My (Sam) research focuses on granular materials, and how can physics help us understand and ultimately predict earthquakes and avalanches. Some everyday examples of these materials are sand and salt. What makes granular materials so complex is how they can transition from a solid to a liquid (think salt pouring from the shaker). My research consists of analyzing how granular materials act under shear strain and building an apparatus to conduct this analysis in a controlled environment. I will be focusing on what happens at the particle scale and relating that back to behavior of the system. The granular materials in this experiment were PSM-4 (photo-stress materials), which are made specifically so that all contact forces made on each particle can be seen under polarized light. Linear actuators apply shear to a collection of approximately 1,000 particles. The particles are illuminated by a large LED light panel from below. An overhead camera snaps images of the particles. A stepper motor is mounted beneath the camera, which moves a polarizing filter in front of and away from the lens of the camera, so that we could obtain pictures of the particles with and without the force chains.
I’ve written code to automate the motion of linear actuators and a stepper motor, and remotely trigger and download images from a camera. Now, I’m learning to analyze the images, and track particles using hough transformations and other cool algorithms.
Collective Animal Behavior
I’m (Julia) researching collective animal behavior. Many different groups of organisms exhibit collective behavior, from the cells in your body, flocks of birds, to people living in cities, we can ask many of the same questions about their organization and behavior. How and why do motion patterns in collective systems arise? How do individuals in a group communicate? Can we mathematically model systems based on the individual parts or the global properties? Would such models be applicable to a wide range of systems (or species)? Could we then use those models to predict the behavior of groups of animals? In order to start to investigate some of these questions, we are studying cohesion in swarms of young Artemia. Using high-speed cameras and stereo-imaging techniques, we can obtain quantitative spacial data for each individual in a swarm.
After making necessary adjustments to the apparatus that ensure good video quality and high contrast between the brine shrimp and the background, we have been able to start processing videos using (primarily) computer code written in Matlab. First, the cameras must be calibrated in order to obtain accurate 3D data from the videos with different 2D perspectives. To do this, images of the following calibration mask are analyzed.
We chose brine shrimp as a test organism because they are relatively inexpensive to raise and they form swarms in response to light. In particular, brine shrimp have a strong phototactic response to blue-green wavelengths of visible light, so we are using green LED light sources to manipulate their swarming behavior. As mentioned, data collection involves utilizing high-speed cameras and stereo-imaging techniques. Several infrared lights are being used to illuminate the tank and the cameras because the Artemia cannot see or are impartial to longer wavelengths of light. The apparatus is kept in the dark to ensure that the brine shrimp are only responding to the stimulus of the green LED. In order to capture 3D data, we have constructed a hexagonal tank that holds the shrimp. Three cameras are positioned near adjacent faces of the hexagon; these different perspectives provide the necessary information to resolve a single 3D perspective of the system.

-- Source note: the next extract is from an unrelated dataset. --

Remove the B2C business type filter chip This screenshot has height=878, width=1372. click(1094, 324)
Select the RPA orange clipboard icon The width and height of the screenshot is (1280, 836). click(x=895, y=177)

Every frame in each video from the three cameras is then altered so individual animals can be detected and their 3D position in the swarm can be resolved as time progresses. Information can be taken from each image based off of the contrast between a light brine shrimp and the dark background.
After each individual is detected, the stereo-matching is done which combines the 2D data from each camera into one 3D data structure. Until relatively recently, this kind of data was very hard to take. Each of the three cameras in the apparatus captures ten frames every second and each frame contains the position of hundreds of Artemia. Processing all of the information that we are collecting requires a lot of computing power. I am now stereo-matching the particles and tracking the Artemia in 3D. Soon we will take and analyze different sets of data that may provide insight into the dynamics of the collective behavior of brine shrimp.